Let us turn to Shakespeare for guidance to describe the predicament in which Australia’s prime minister, Malcolm Turnbull, finds himself in his interactions with a bullying American president, damned if he does and damned if he doesn’t.
Neither a borrower nor a lender be,
For loan oft loses both itself and friend,
And borrowing dulls the edge of husbandry.
– Hamlet Act 1, Scene 3.
In one of Shakespeare’s most oft-quoted passages Polonius is providing his son, Laertes, with some advice before he embarks for the bright lights of Paris.
It might be a stretch to compare Turnbull and the hot-headed Laertes; he is more like Hamlet in his indecision, it might be said. But in a transactional space he has placed his government in an invidious position by outsourcing a domestic political conundrum.
Neither a borrower nor lender be …
The Trump administration may well honour an agreement struck with the previous Obama administration in its lame-duck phase to take up to 1,250 refugees from Nauru and Manus Island. But the question will remain: will the diplomatic aggravation and reputational damage to leader and country have been worth it?
Turnbull’s spokespeople have been assiduous in their efforts to persuade us that an Australian prime minister stood up to the bully in the White House, and that rather than suffering a humiliating rebuff he gave a good account of himself.
That may be true, as far as it goes. But the point is, we should never have been in a position in the first place where we were relying on America’s good graces to salve an Australian domestic political problem at a moment when an American election was being fought on the refugee issue.
Let’s repeat: a deal of questionable probity was struck with an outgoing American administration in contradiction with the policy impulses of an incoming replacement.
No purpose is served now by arguing that few expected Donald Trump to prevail. That is one argument you cannot take to the bank.
If there is a reasonable explanation for Trump’s behaviour towards a friend and ally it is that he is being asked to sanction an arrangement that is antagonistic towards policies on which he was elected.
Whoever dreamed up this slithery refugees-for-politics arrangement in the prime minister’s office, or that of the immigration minister or the foreign minister, should be held to account for placing Australia’s reputation in hoc to an administration untethered form normal diplomatic niceities.
This proposed refugees-for-politics transaction might be characterised as an attempted end run around various United Nations refugee conventions.
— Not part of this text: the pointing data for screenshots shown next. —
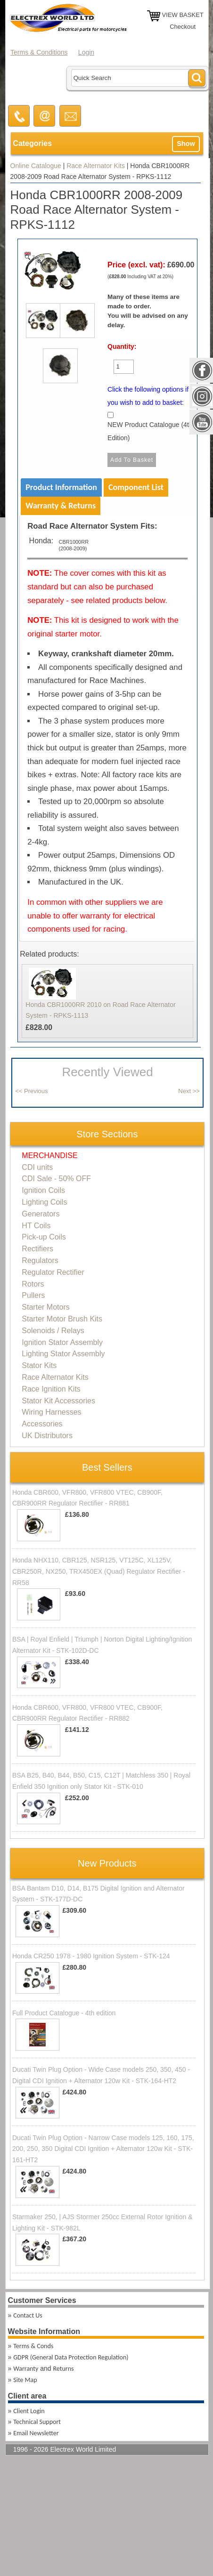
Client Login (28, 2411)
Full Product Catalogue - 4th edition (63, 2013)
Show (186, 143)
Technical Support (37, 2422)
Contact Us (27, 2315)
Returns (63, 2369)
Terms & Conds (33, 2346)
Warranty (25, 2369)
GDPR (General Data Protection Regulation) (70, 2357)
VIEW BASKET (183, 14)
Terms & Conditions (38, 52)
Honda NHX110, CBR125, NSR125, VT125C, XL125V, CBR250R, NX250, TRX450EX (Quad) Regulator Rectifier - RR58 (98, 1571)
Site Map (25, 2380)
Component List (136, 487)
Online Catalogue (35, 165)
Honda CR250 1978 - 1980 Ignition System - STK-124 (91, 1956)
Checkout (183, 26)
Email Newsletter (35, 2433)
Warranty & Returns (60, 505)
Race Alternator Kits (95, 165)
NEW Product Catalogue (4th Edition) (150, 431)
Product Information (61, 487)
My colleague at The Conversation, Michelle Grattan, has suggested that Turnbull cut his losses, tell Trump the deal is off, and offer those incarcerated on Nauru and Manus a “one-off” amnesty to come to Australia.
If Labor had the guts it would support such a course. But its position is even less principled than that of the government, if that is possible.
Labor both criticises its implementation and runs dead on such a transaction at the same time. This puts it in the position, discreditably, of both borrower and lender in this argument.
None of this is to suggest border controls be loosened, or that measures in place to counter unauthorised arrivals be relaxed. It is simply an argument to deal with an existing problem that has caused enormous rancour in Australia, and one that could be resolved if separated from politics.
Unfortunately, and in the case of a government bereft of an appealing political narrative, the “stop the boats” refugee mantra provides a port in a storm, it might be observed.
This brings us to the broader question of how countries like Australia might deal with a White House like no other in living memory.
If it is any comfort to Turnbull in his mendicant state as far as the refugee deal is concerned, leaders of comparable countries like Canada are faced with the same dilemma, and it is this. To what extent does Turnbull, or Justin Trudeau of Canada, or Angela Merkel of Germany, or Theresa May of Britain, assert their country’s values and at the same time criticise Trump at a moment when America’s own values are being trashed?
Trudeau perhaps provides the better model for an Australian prime minister seeking guidance about how to deal with the Trump phenomenon. Inside and outside the Canadian parliament, Trudeau has avoided direct criticism of the Trump administration, but he has made his views known via social media.
No such public sentiments have emanated from an Australian prime minister hostage to his party’s unsentimental refugee policy, and a supplicant on the issue to a new American administration.
For her part, Merkel did not dissemble, as might be expected, and in contrast to others, including Turnbull. Her spokesman said:
The chancellor regrets the US government’s entry ban against refugees and citizens of certain countries. She is convinced that the necessary decisive battle against terrorism does not justify a general suspicion against people of a certain origin and a certain religion.
Finally, a word about the Battle of Hamel, of July 4, 1918. In the welter of words written about the Trump-Turnbull contretemps, in which an American president allegedly hung up on an Australian prime minister, much has been made of Australia having been America’s most steadfast ally from the first world war on.
It is true that American troops served alongside Australians under the command of then Lieutenant General John Monash. But it is also the case America’s commander, General John J. Pershing, whittled back American involvement on the ground for operational reasons.
In the end, a relatively small number of American soldiers were involved in what proved to be a successful operation in efforts to defeat the German army on the River Somme.
Like the reduced American commitment at Hamel, a Trump administration may seek to minimise its intake of refugees in what has proved to be an exercise in Australian diplomacy that has brought little credit to those involved.